For instance...I have the feeling I wore saddle shoes a lot as a kid. I have no proof of this, because my parents didn't often photograph my feet, but it's an impression that I have. Were saddle shoes for small children a thing in the mid-1980's? Or did I watch too many episodes of Happy Days? I also seem to recall Santa visiting my house and me putting on regular clothes over the top of my pajamas to go meet him. I'm pretty sure this happened. On the other hand...the memory of my aunt buying me ice skates instead of tennis shoes? I think I made it up.
Did someone really set a hand towel on fire taking a dish out of the oven? Did my dad really run over my tricyle in the driveway and then bring it in the house, lay on the floor next to its poor mangled body, laughing hysterically? Did we really have mice at some point? Did I bite down on a glass cup and break it? I don't know. It's all fuzzy.
Even as an older kid - I have memories of how a yearly tradition would make me feel, but no real specific recollections. No particular Halloween or Christmas stands out in my mind. They all kind of melt together. I remember for a few years running we had a pool. I remember sharing a room with my baby brother, who screamed a lot, until my pink room was finished. I remember my brother generally being someone I didn't care to associate with until he was about 10. But I don't remember any specific day, or event, or who said what to whom about what. I remember sitting on the porch to watch thunderstorms...after we got a new porch courtesy of a thunderstorm. But I don't remember the thunderstorm that took out the old front porch. I don't specifically remember anything that happened when my Aunt lived with us...just a pink afghan and the phone being tied up a lot. Or when my Uncle lived in that room. All I remember is the way his 20 million colognes smelled. (Horrible.)
I wonder which one is more normal...the blurry childhood or the crystal clear one?

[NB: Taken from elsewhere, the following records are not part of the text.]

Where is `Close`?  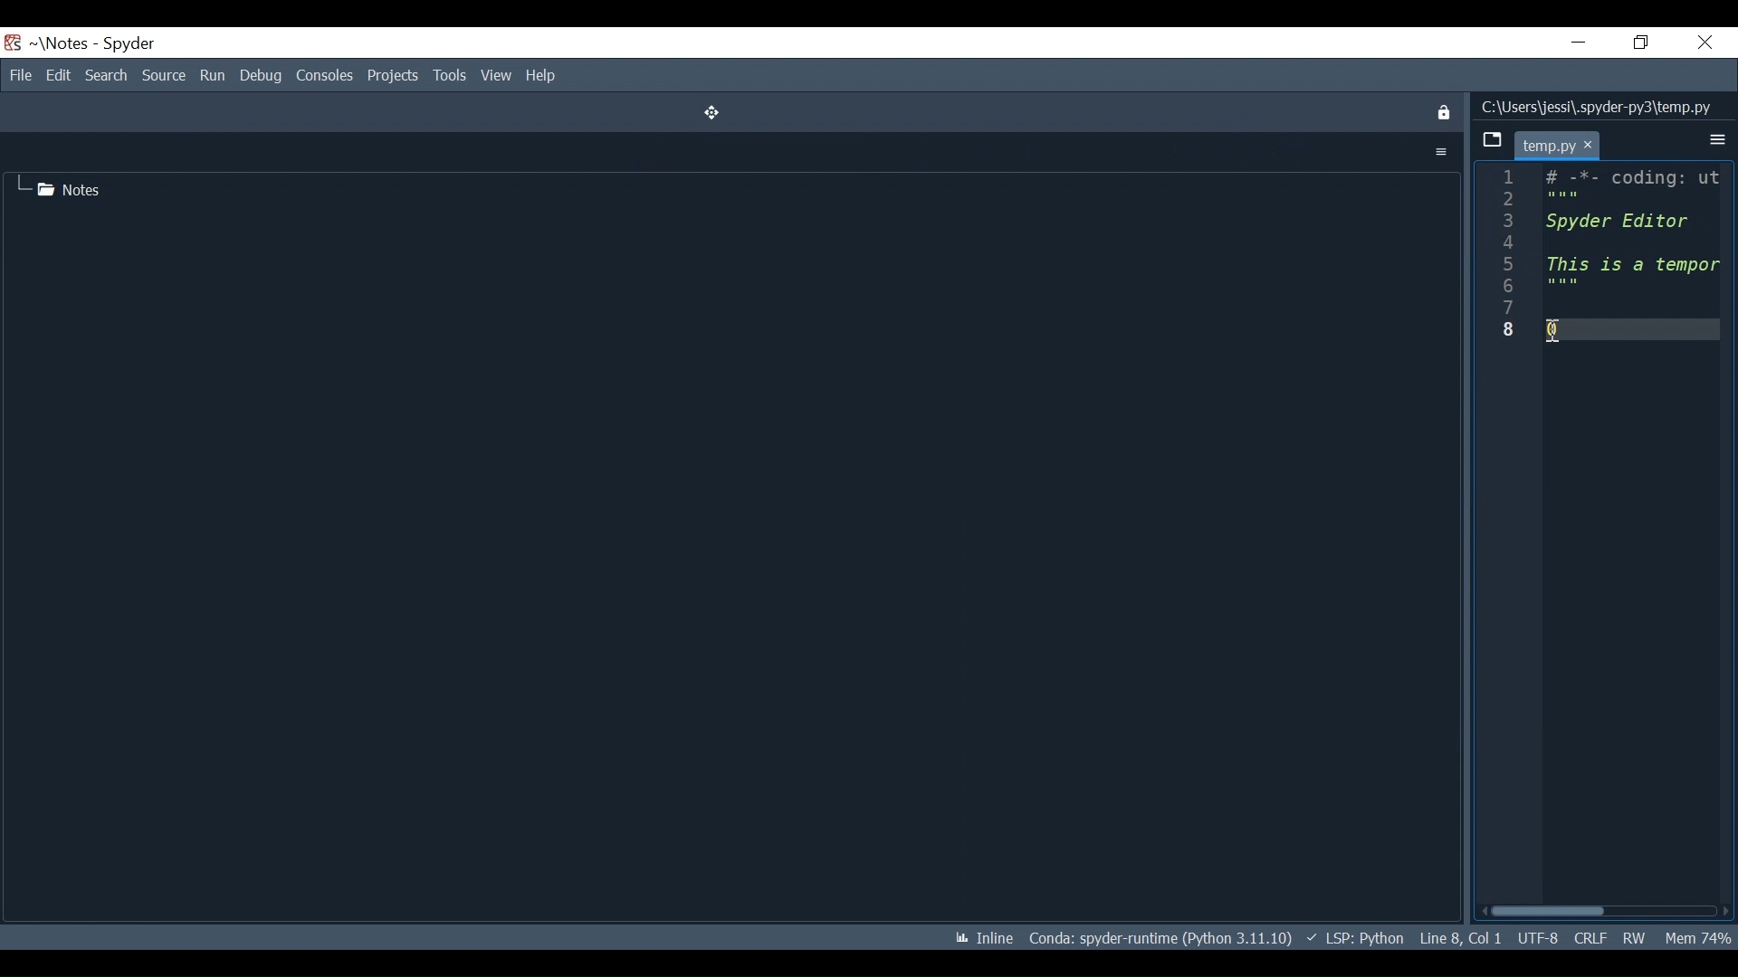
Close is located at coordinates (1441, 111).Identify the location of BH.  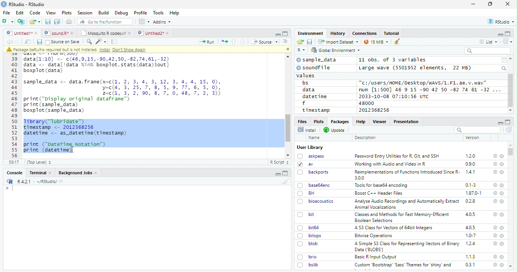
(307, 193).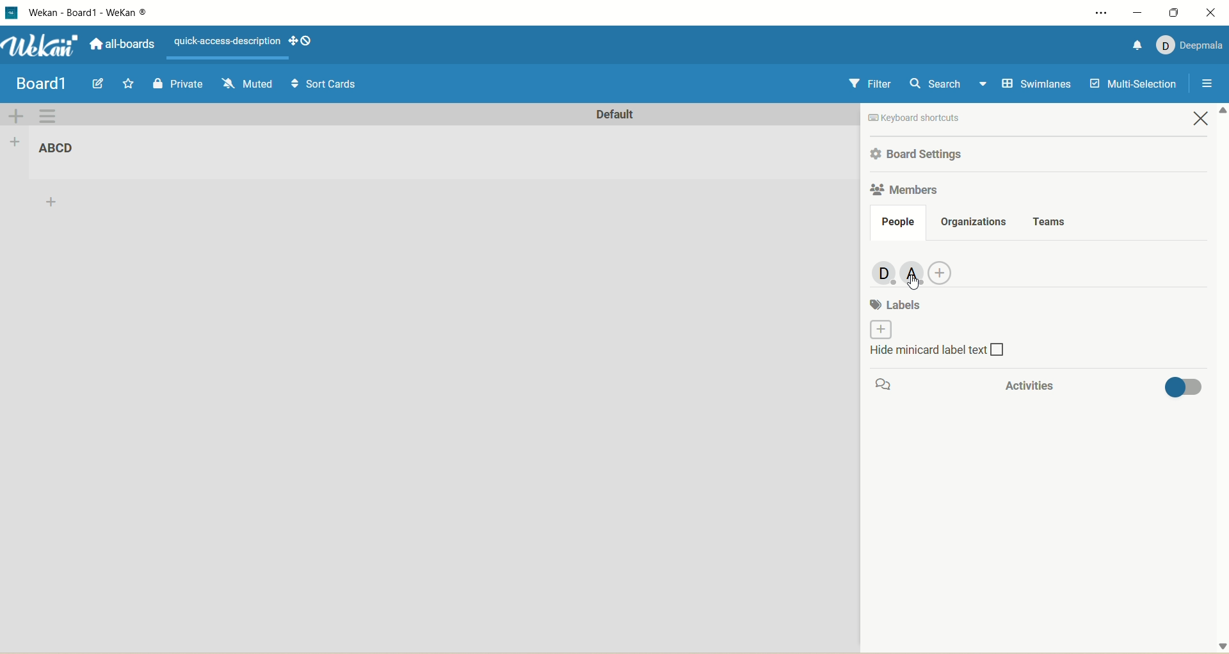 This screenshot has height=654, width=1229. What do you see at coordinates (913, 283) in the screenshot?
I see `cursor` at bounding box center [913, 283].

Thursday, November 12, 2009
28 Weeks
Went to the mall last week and bought some maternity clothes - I only had 1 pair of long pants, and no sweaters that fit me, so that was fun. Can someone tell me why the waistbands of maternity pants are always navy blue? This really bothers me. Because if I'm wearing a shirt that doesn't correspond with navy, and some of the waistband peeks out, I can't just pass it off as an undershirt. But your only choices are navy blue and now (I think this is new) nude. The idea behind the nude waistband is that if some of it shows, it just looks like your skin. Which is just dandy, as long as you're white. Wasn't there an issue with the crayons a while back? And the band-aids? This just seems to me like a lawsuit waiting to happen. (I bought em anyway. Because, well, I really hate the navy blue ones. And I am white, after all.)
These pants come with specific instructions on how to put them on. Really? Can it really be that confusing? If I were raised by wolves, maybe I would need these instructions. But if I were raised by wolves, I probably wouldn't be at the mall shopping at Motherhood Maternity.
When you walk into this store, the staff cheerfully says "Welcome to Motherhood!" It's a little play on words, see. It bugged the crap out of me. I don't know why. They were very nice, attentive ladies and they were only doing their job. Although I was glad when someone showed up who needed to be measured for a bra, because that meant they stopped following me around. I considered buying a bra but the whole getting-felt-up-by-a-stranger-at-the-mall thing has never been appealing to me. And they would have insisted. That's just how attentive they were.
Tomorrow my cable gets hooked up. It took me two days of talking to various people at Time Warner Cable to convince them to sell me cable. They kept insisting that they were not the service provider in my area. All the other big companies insisted that they were, plus I had physical proof. ("Look, you guys have a van parked outside my building RIGHT NOW. Here, talk to Charlie.")
So if you don't hear from me for a few days, I've passed out under the influence of too many episodes of "A Baby Story".